[Courts and Criminals by Arthur Train]@TWC D-Link book
Courts and Criminals

CHAPTER IX
11/23

That is the one case everybody knows about, the one the papers descant upon, the one that cheers the heart of the grafter and every criminal who can afford to pay a lawyer.
Yet the evil influence of the reversal of a conviction on appeal, however much it is to be deprecated, is as nothing compared with a deliberate acquittal of a guilty defendant by a reckless, sentimental, or lawless jury.

Few can appreciate as does a prosecutor the actual, practical and immediate effect of such a spectacle upon those who witness it.
Two men were seen to enter an empty dwelling-house in the dead of night.
The alarm was given by a watchman near by, and a young police officer, who had been but seven months on the force, bravely entered the black and deserted building, searched it from roof to cellar, and found the marauders locked in one of the rooms.

He called upon them to open, received no reply, yet without hesitation and without knowing what the consequences to himself might be, smashed in the door and apprehended the two men.
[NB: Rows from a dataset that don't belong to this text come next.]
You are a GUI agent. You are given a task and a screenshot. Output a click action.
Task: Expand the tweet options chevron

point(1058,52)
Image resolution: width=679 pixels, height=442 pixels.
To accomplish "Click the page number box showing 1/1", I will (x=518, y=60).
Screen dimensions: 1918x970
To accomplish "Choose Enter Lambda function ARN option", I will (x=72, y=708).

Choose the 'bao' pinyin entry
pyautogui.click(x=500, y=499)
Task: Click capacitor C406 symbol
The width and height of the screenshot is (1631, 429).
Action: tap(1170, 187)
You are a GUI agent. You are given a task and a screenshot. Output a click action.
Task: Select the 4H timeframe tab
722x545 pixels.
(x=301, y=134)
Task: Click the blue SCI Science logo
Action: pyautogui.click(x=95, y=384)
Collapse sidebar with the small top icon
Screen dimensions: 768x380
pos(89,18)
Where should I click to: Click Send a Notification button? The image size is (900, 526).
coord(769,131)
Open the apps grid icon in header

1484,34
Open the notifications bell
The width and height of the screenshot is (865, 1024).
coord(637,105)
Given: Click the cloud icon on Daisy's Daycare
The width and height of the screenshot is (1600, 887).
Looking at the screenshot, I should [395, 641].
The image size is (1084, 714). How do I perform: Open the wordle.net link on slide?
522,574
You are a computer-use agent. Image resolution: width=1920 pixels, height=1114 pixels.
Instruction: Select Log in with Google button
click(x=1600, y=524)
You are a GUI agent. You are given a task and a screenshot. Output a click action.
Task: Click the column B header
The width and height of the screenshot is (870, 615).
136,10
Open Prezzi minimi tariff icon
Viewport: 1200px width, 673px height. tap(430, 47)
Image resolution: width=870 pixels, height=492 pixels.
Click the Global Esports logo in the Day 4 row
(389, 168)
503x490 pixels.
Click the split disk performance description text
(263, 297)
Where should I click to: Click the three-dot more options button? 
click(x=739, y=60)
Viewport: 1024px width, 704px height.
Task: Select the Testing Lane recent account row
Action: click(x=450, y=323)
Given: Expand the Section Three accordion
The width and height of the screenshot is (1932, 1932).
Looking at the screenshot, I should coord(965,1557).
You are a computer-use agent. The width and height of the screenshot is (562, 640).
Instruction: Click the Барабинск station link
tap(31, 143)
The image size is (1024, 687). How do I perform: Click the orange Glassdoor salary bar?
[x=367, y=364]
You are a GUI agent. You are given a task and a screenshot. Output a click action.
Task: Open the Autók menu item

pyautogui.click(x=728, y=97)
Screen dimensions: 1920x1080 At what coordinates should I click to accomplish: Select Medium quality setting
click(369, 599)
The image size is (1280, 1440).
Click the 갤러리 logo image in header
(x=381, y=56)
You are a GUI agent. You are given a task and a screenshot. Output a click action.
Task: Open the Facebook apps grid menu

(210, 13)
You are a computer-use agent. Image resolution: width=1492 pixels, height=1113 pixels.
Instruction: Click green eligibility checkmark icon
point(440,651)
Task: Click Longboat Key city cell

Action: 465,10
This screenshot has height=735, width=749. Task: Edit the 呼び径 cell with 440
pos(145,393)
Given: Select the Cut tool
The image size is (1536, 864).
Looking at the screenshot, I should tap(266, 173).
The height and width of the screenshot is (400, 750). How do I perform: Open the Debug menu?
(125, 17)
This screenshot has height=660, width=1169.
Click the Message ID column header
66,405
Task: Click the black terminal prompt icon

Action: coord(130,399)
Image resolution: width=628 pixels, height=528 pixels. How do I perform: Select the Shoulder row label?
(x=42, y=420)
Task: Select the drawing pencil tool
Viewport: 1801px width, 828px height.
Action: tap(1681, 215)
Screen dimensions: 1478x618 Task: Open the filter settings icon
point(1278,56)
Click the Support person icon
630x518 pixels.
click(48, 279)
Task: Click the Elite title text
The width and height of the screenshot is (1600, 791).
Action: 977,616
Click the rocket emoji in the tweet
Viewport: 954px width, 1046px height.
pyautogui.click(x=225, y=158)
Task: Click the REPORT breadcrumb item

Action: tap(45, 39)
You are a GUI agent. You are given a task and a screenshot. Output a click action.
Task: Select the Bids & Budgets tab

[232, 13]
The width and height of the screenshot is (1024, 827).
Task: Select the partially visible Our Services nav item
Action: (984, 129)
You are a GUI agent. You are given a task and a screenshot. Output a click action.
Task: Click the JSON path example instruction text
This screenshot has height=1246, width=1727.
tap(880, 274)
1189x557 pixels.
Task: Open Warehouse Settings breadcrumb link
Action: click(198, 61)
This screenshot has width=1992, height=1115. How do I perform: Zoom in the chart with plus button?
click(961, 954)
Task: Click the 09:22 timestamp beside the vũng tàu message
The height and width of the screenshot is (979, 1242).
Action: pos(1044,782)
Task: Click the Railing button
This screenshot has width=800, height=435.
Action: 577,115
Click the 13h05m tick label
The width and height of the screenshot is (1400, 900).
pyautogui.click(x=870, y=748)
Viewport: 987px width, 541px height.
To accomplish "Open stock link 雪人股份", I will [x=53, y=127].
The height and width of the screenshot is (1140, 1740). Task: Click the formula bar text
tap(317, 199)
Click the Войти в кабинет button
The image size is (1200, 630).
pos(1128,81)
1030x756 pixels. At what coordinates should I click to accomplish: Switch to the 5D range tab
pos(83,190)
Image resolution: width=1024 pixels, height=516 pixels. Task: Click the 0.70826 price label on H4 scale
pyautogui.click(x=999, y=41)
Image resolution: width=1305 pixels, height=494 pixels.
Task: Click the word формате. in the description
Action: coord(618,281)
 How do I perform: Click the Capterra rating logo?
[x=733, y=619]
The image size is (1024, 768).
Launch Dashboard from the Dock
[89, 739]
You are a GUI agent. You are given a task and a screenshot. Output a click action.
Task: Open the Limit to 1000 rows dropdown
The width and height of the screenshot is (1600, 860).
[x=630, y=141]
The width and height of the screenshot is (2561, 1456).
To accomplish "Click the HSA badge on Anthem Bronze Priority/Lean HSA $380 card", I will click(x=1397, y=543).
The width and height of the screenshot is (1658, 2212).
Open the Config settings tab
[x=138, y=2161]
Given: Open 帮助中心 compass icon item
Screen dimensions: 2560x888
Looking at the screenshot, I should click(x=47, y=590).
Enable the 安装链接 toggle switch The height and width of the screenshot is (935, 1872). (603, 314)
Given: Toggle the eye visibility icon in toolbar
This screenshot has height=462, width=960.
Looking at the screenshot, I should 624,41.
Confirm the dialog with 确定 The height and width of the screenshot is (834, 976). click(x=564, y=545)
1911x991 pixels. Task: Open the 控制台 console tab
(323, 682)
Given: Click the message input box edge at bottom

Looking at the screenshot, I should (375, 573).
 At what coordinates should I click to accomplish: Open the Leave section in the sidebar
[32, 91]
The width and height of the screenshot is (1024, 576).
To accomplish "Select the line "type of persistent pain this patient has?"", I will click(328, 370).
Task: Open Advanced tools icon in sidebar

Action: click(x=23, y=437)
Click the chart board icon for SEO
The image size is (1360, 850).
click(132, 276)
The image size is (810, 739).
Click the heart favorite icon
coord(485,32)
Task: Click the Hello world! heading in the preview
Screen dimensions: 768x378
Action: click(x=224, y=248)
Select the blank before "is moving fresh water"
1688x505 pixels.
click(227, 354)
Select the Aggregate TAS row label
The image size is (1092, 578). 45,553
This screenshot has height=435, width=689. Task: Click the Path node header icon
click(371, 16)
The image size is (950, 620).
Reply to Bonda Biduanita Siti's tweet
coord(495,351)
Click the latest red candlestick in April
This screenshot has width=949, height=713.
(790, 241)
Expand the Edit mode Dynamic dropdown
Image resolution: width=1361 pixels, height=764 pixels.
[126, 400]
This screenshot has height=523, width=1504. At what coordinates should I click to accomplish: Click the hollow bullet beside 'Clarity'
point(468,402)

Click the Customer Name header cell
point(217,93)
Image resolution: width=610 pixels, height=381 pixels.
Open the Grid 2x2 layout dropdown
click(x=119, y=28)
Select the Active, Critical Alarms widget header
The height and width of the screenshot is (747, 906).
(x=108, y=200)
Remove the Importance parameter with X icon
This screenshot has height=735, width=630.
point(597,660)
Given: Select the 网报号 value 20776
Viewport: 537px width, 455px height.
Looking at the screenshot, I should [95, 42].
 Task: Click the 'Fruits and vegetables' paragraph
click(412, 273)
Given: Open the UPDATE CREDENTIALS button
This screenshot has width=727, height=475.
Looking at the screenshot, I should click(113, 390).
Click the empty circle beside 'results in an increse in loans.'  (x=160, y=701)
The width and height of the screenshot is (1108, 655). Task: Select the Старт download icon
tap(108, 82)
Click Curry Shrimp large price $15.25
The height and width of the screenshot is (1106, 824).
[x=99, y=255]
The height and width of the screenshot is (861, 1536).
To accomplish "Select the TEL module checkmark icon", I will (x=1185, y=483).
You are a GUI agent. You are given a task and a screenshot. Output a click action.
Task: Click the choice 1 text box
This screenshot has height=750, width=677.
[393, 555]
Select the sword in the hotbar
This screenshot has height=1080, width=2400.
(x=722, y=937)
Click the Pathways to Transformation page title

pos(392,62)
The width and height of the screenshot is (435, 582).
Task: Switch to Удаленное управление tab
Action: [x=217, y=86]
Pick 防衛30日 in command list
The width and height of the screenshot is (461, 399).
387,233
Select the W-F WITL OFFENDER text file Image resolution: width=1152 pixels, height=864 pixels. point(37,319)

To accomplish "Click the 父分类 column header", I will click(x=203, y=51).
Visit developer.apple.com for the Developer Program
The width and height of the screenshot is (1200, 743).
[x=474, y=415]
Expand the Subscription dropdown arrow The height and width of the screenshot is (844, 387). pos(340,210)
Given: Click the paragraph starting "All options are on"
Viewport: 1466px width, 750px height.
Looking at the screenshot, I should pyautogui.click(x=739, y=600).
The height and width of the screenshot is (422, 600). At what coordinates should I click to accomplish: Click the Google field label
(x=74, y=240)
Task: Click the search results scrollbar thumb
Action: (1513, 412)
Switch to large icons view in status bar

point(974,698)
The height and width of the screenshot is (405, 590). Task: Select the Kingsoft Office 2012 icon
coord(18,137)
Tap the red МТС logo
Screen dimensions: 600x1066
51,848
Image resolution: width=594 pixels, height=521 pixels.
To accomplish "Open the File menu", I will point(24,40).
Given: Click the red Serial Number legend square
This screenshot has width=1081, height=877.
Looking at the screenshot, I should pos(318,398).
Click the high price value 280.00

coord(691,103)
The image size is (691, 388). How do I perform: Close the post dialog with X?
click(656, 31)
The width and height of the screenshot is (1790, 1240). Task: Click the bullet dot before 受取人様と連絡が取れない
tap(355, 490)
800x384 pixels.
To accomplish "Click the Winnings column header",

One was found with a large bundle of skeleton keys in his pocket and several candles, while a partially consumed candle lay upon the floor.

In the police court they pleaded guilty to a charge of burglary, and were promptly indicted by the grand jury.
At the trial they claimed to have gone into the house to sleep, said they had found the bunch of keys on the stairs, denied having the candles at all or that they were in a room on the top story, and asserted that they were in the entrance hall when arrested.
The story told by the defendants was so utterly ridiculous that one of the two could not control a grin while giving his version of it on the witness stand.